— start SELECTED TEXT —

2. The need for the European institutions and the Member States to get moving has been expressed on various occasions over the past two years at the highest level:

* The conclusions of the Lisbon European Council, subsequently confirmed and extended by the European Councils of Stockholm and Göteborg, call for the formulation 'by the end of 2001' of a 'strategy for further coordinated action to simplify the regulatory environment' .

Conclusions of the Lisbon European Council of 23 and 24 March 2000: 'set out, by 2001, a strategy for further coordinated action to simplify the regulatory environment, including the performance of public administration, at both national and Community level'. Conclusions of the Stockholm European Council of 23 and 24 March 2001: 'The Commission, in cooperation with all relevant bodies, will present a strategy for regulatory simplification and quality before the end of 2001.' Conclusions of the Göteborg European Council of 15 and 16 June 2001: '... the Commission will include in its action plan for better regulation to be presented to the Laeken European Council mechanisms to ensure that all major policy proposals include a sustainability impact assessment covering their potential economic, social and environmental consequences.'

* European Parliament debates in 1999 and 2000 on the evaluation of the SLIM and BEST programmes brought out the need to allocate, at all levels, the requisite resources to generate good, simple and comprehensible legislation.

— end SELECTED TEXT —
— start ROWS —

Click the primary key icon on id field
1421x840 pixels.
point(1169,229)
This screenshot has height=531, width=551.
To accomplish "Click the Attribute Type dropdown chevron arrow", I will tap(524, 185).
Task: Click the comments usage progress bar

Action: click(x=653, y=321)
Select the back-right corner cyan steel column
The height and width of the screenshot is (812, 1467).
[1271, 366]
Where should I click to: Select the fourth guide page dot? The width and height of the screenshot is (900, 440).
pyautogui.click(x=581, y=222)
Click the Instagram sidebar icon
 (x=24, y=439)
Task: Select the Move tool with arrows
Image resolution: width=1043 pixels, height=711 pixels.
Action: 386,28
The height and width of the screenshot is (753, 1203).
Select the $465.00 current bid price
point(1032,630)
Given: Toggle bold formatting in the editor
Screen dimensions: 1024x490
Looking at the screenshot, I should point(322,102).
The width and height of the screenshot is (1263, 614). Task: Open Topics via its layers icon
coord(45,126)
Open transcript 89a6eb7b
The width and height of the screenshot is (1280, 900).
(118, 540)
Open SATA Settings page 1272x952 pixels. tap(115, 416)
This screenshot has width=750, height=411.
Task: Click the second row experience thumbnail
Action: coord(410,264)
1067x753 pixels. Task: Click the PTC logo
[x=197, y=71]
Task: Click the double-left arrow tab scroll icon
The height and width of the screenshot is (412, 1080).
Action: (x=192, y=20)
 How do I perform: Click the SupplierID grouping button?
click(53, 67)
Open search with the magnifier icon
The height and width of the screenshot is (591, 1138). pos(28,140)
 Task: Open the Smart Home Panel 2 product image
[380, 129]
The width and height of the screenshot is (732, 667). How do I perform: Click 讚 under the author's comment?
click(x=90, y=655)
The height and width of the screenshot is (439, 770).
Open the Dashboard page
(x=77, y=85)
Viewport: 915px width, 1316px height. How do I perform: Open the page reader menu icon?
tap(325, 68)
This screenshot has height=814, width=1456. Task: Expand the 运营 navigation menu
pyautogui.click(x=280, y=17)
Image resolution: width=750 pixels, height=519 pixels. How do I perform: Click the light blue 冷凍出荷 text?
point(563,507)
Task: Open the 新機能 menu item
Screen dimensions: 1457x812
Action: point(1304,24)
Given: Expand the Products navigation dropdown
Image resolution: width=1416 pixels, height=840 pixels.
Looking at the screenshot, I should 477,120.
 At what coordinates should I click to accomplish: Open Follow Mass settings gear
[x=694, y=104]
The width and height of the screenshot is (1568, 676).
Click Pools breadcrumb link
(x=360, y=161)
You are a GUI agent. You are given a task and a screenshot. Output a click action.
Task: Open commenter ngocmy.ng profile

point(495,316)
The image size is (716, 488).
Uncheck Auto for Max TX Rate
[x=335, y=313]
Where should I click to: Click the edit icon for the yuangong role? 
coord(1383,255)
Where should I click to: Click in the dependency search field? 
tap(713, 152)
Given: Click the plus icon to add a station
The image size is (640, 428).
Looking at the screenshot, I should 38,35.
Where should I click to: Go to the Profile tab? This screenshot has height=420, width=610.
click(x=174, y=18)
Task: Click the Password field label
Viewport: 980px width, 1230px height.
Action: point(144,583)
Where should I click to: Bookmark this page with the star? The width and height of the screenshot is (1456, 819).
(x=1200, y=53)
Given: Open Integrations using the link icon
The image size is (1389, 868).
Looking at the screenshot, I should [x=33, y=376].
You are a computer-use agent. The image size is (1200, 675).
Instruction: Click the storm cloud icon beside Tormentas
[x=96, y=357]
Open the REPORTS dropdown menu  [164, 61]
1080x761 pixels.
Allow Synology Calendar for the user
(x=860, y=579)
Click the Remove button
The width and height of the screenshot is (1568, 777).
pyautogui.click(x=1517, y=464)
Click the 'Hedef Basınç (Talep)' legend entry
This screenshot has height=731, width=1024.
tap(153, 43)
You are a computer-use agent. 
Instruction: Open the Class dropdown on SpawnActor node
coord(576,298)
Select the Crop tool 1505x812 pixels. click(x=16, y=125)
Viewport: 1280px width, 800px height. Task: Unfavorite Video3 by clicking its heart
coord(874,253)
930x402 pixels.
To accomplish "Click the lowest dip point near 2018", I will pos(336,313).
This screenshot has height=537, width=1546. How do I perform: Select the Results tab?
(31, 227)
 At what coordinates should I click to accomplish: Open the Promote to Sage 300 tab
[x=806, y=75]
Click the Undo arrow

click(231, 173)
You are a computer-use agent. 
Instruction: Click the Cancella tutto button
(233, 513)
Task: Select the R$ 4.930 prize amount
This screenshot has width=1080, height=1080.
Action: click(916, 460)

— end ROWS —

DIRECTION 1: In the passage on regulatory simplification, on what dates was the Göteborg European Council held?
DIRECTION 2: Reproduce the passage on regulatory simplification from "2. The need" up to and including "regulatory environment' .".
DIRECTION 3: Carry on writing the passage on regulatory simplification from the point where it ends.

RIGHT ANSWER 1: 15 and 16 June 2001

RIGHT ANSWER 2:
2. The need for the European institutions and the Member States to get moving has been expressed on various occasions over the past two years at the highest level:

* The conclusions of the Lisbon European Council, subsequently confirmed and extended by the European Councils of Stockholm and Göteborg, call for the formulation 'by the end of 2001' of a 'strategy for further coordinated action to simplify the regulatory environment' .

RIGHT ANSWER 3:
* The High-level advisory group, set up by the Ministers for the national civil services in November 2000, has delivered important and high-quality input on all aspects of this problem. The report of the Group, chaired by Mr Mandelkern, contains an in-depth analysis of good practices for ensuring quality regulation across the whole of the legislative cycle. It also contains a highly significant number of specific recommendations for improving the quality of legislative instruments (at both national and Community level), though the responsibility of the Member States is not sufficiently emphasised. The quality of national and Community legislation would be improved if the Member States and the Community institutions -- each acting within its own sphere -- were to implement the report's recommendations. The Commission feels, however, that implementation of these recommendations should take account of the specific features of the decision-making process within the Community, and of the specific competences of each institution .

To take an example: some of the recommendations made by the Mandelkern Group might sit uneasily with certain practices used by the Community legislator. In many cases, a regulatory instrument has to be adopted on the express condition that a new instrument be proposed to cover other aspects.

The Commission is convinced that no progress can be made without changes to the way all the players go about their tasks, whether they be European institutions or national authorities. Effecting a reform of this nature would not require any further amendments to the treaties. However, the Commission does feel that an interinstitutional discussion on simplifying and improving the regulatory environment is necessary and should serve to formulate the political framework for a common strategy.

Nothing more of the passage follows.